═════ Data for analysis
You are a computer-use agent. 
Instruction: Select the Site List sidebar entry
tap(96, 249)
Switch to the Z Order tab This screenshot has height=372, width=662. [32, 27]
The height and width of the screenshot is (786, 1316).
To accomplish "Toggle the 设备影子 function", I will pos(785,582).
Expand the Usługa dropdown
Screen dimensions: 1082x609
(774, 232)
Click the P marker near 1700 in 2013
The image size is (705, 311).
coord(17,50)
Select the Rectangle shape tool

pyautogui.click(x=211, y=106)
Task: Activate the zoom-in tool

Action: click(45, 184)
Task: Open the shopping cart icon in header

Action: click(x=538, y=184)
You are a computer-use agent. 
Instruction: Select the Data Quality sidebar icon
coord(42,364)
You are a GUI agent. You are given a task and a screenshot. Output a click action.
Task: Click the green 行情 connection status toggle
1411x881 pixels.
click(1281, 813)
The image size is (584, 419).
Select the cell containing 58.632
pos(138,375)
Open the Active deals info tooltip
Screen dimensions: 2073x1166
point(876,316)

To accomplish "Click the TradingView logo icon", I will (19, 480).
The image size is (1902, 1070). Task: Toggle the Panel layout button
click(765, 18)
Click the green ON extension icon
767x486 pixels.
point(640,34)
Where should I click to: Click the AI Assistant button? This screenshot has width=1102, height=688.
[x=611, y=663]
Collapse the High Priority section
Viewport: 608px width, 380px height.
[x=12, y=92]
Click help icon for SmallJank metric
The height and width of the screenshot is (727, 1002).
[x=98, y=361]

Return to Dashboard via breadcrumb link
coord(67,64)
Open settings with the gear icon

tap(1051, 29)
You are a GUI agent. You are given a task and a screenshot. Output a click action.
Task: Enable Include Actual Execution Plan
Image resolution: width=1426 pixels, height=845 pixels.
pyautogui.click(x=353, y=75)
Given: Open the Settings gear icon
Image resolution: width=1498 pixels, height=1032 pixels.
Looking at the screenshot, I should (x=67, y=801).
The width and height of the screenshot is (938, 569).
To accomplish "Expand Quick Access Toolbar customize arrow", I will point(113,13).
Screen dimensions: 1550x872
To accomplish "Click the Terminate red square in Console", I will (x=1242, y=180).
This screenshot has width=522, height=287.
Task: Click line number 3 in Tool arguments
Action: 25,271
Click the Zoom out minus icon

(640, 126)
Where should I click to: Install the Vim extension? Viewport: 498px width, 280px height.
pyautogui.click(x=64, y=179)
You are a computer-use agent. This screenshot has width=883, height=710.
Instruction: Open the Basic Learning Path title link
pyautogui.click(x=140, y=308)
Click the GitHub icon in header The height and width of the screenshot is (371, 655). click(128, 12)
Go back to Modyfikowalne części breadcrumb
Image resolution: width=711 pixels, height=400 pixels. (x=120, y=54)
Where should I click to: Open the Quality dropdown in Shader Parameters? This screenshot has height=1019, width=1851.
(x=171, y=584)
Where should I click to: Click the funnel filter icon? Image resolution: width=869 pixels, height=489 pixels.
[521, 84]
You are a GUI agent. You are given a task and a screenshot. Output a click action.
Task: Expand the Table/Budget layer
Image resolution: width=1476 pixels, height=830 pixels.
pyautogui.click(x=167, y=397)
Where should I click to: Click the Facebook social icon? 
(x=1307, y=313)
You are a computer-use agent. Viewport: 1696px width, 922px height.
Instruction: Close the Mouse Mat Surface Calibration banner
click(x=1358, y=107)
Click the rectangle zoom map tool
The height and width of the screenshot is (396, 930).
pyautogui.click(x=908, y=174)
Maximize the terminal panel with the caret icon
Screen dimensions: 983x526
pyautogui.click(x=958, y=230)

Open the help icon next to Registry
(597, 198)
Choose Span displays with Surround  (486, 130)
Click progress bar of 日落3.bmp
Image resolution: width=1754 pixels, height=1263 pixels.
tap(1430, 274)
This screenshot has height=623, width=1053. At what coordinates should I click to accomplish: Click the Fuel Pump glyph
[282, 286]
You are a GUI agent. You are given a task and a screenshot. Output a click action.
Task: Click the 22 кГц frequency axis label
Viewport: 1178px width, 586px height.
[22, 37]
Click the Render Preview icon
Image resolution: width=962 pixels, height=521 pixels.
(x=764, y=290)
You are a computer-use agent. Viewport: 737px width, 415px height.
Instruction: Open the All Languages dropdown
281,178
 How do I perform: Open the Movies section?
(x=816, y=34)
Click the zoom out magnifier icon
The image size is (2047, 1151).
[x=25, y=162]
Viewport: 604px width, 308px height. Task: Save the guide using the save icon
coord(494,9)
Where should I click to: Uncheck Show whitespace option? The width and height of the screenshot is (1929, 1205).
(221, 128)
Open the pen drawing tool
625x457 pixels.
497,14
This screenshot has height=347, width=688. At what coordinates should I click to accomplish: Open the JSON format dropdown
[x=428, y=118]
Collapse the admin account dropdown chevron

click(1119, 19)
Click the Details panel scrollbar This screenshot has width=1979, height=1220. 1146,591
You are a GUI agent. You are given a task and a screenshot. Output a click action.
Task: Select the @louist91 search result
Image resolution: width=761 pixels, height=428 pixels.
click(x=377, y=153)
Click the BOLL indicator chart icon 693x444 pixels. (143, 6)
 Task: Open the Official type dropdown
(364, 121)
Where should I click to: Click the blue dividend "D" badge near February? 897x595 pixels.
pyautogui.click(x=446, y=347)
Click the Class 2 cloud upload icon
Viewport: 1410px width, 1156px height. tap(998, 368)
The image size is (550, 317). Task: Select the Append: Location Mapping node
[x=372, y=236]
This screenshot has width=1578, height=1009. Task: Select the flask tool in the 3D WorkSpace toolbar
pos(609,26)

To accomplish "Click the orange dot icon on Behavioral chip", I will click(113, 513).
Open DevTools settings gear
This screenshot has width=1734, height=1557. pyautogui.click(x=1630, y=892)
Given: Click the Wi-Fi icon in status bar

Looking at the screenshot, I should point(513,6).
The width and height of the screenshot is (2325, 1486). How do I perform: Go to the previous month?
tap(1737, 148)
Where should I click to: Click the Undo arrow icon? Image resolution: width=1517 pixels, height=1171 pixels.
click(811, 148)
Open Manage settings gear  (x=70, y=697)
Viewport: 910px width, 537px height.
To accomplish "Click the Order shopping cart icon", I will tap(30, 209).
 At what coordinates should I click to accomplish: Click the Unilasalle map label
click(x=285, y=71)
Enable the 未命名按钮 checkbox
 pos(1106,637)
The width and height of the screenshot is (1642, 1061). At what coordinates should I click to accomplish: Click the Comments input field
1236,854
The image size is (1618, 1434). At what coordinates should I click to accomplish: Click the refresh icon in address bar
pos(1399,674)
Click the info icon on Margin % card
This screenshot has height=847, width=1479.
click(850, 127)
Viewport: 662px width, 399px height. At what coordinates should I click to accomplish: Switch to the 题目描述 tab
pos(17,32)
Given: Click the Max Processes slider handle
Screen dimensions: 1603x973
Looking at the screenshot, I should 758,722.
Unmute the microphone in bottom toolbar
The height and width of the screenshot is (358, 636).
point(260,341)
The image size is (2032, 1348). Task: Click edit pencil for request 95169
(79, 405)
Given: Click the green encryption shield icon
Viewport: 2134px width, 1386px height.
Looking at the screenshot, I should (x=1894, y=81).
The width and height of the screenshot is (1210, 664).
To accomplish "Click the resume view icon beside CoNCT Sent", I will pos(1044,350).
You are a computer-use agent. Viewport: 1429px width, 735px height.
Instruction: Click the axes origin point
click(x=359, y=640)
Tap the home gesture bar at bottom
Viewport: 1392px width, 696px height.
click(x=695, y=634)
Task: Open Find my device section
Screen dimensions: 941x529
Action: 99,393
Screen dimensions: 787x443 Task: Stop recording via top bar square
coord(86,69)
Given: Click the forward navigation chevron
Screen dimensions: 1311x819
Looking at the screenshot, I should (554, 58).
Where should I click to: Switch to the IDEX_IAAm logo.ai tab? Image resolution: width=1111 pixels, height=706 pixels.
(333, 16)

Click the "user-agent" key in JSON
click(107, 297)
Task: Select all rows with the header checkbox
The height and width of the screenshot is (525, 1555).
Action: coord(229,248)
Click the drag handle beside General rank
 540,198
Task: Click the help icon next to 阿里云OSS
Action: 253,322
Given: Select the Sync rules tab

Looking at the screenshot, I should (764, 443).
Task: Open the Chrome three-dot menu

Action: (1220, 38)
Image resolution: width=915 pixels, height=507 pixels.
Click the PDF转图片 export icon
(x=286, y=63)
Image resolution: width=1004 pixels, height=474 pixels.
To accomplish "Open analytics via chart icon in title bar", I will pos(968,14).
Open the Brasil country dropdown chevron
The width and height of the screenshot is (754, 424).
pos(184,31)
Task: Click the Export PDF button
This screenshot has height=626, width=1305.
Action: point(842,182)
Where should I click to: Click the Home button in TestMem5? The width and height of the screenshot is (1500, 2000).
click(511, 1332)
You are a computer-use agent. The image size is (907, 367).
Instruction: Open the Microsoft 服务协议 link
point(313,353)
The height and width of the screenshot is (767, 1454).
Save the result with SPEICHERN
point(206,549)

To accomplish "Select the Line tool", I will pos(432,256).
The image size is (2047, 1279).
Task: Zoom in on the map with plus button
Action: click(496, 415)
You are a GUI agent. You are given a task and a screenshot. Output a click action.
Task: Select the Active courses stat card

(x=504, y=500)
══════════
▶ _What needs to be done_: Write out every line in the data that holds the string "info".

▶ _Result of the task_:
Open the Active deals info tooltip
Click the info icon on Margin % card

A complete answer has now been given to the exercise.